将下文关于打印1到最大n位数的题解，从“void PrintNumber(char* number)”起，一直到“number[i] != '0')”为止（含“number[i] != '0')”本身）逐字照录。

◆ 文档节选
● ● ● ● ●

剑指offer-面试题12:打印1到最大的n位数

题目:输入数字n,按顺序打印出从1到最大的n位十进制数。比如输入3,则打印出1、2、3一直到最大的3位数即999.

解法:这道提的陷进在于没有规定最大的n位数的范围,会不会溢出,也就是说我们要考虑大数问题。最常用也是最容易的方法是用字符串或者数组去表达大数。

bool increment(char* number)
{
	bool IsOverFlow = false;
	int TakeOver = 0;
	int length = strlen(number);
	
	for(int index = length - 1; index >= 0; --index)
	{
		int num = number[index] - '0' + TakeOver;
		if(index == length - 1)
			++num;
		
		if(num >= 10)
		{
			if(index == 0)
				IsOverFlow = true;
			else
			{
				num -= 10;
				TakeOver = 1;
				number[index] = '0' + num;
			}
		}
		else
		{
			number[index] = '0' + num;
			break;
		}
	}
	return IsOverFlow;
}

void PrintNumber(char* number)
{
	bool IsBegin0 = true;
	int length = strlen(number);
	for(int i = 0; i < length; ++i)
	{
		if(IsBegin0 && number[i] != '0')
			IsBegin0 = false;
		if(!IsBegin0)

● ● ● ● ●

◆ 数据内容
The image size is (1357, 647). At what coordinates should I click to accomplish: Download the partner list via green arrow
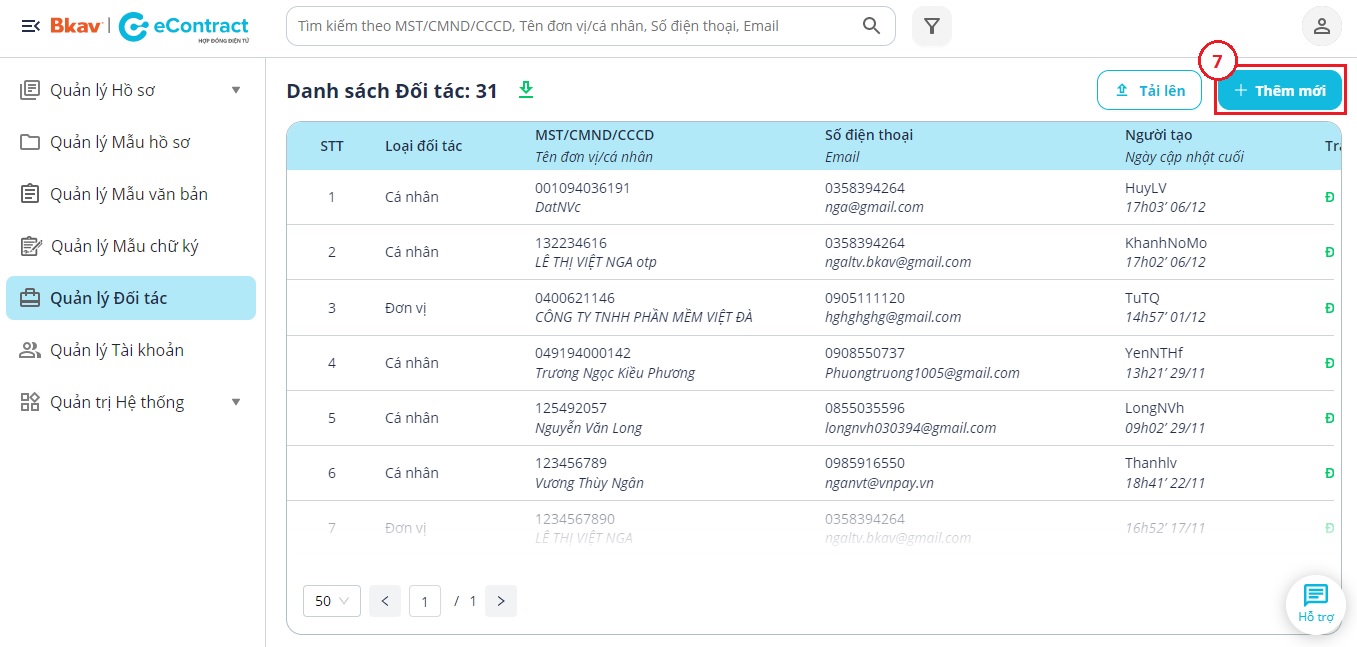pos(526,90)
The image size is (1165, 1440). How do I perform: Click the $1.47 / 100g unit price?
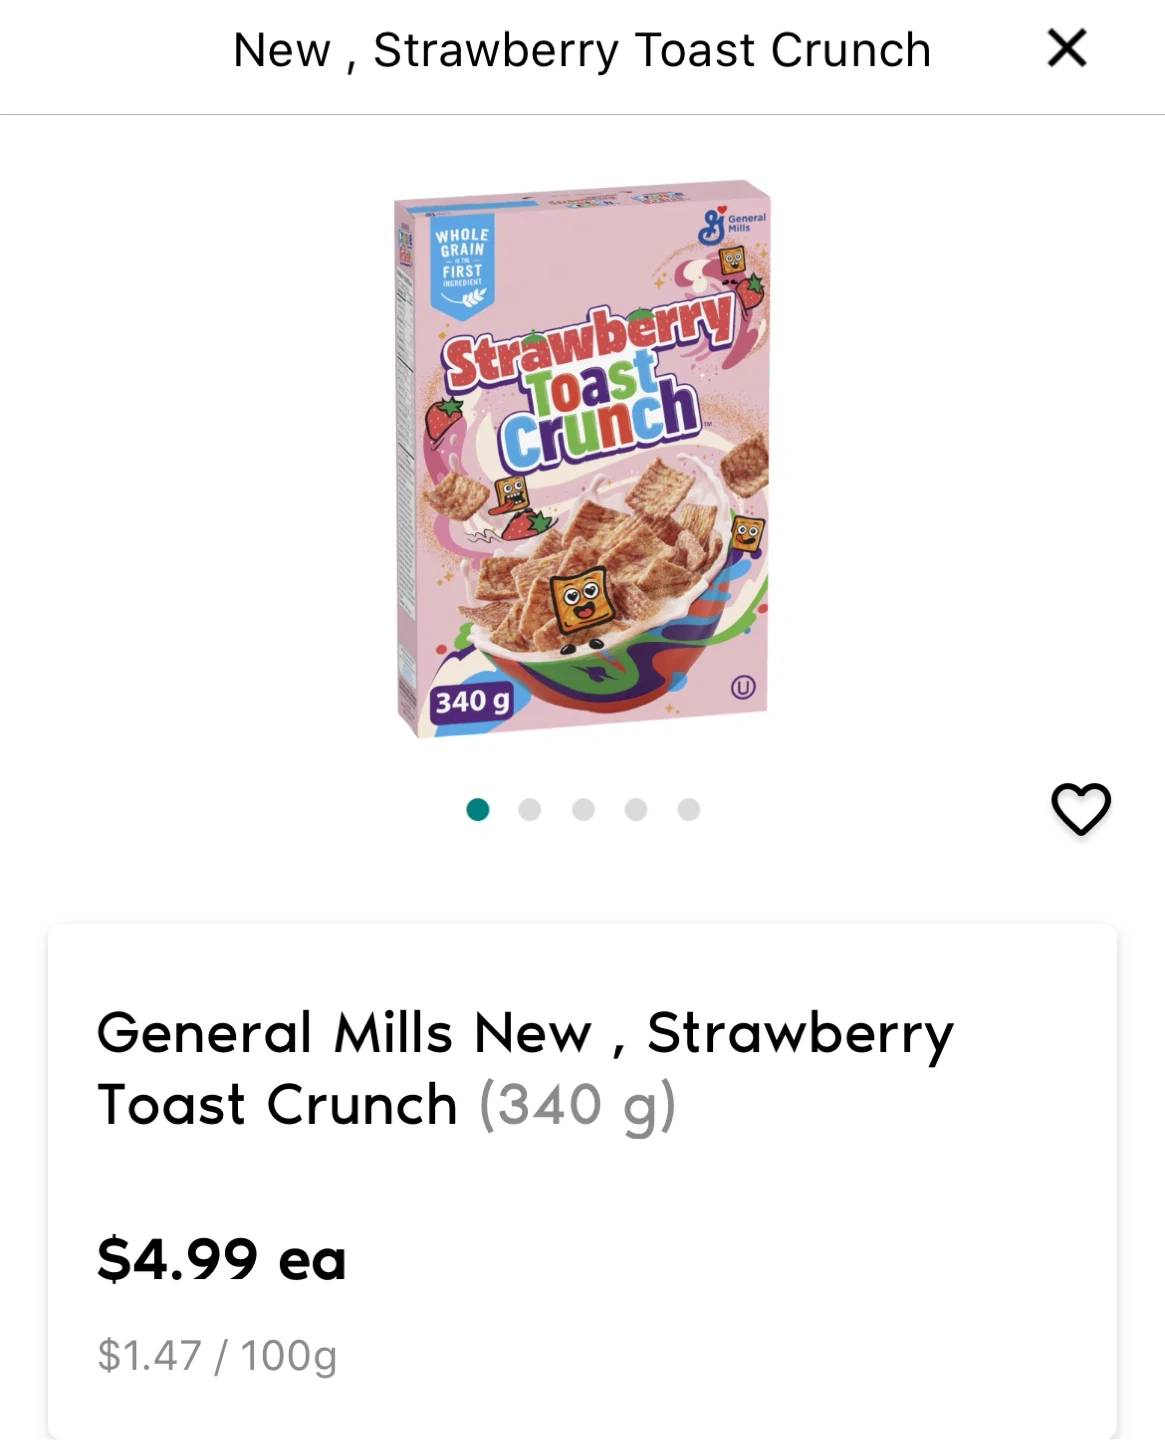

● ● ● ● ●

◆ 回答如下
void PrintNumber(char* number)
{
	bool IsBegin0 = true;
	int length = strlen(number);
	for(int i = 0; i < length; ++i)
	{
		if(IsBegin0 && number[i] != '0')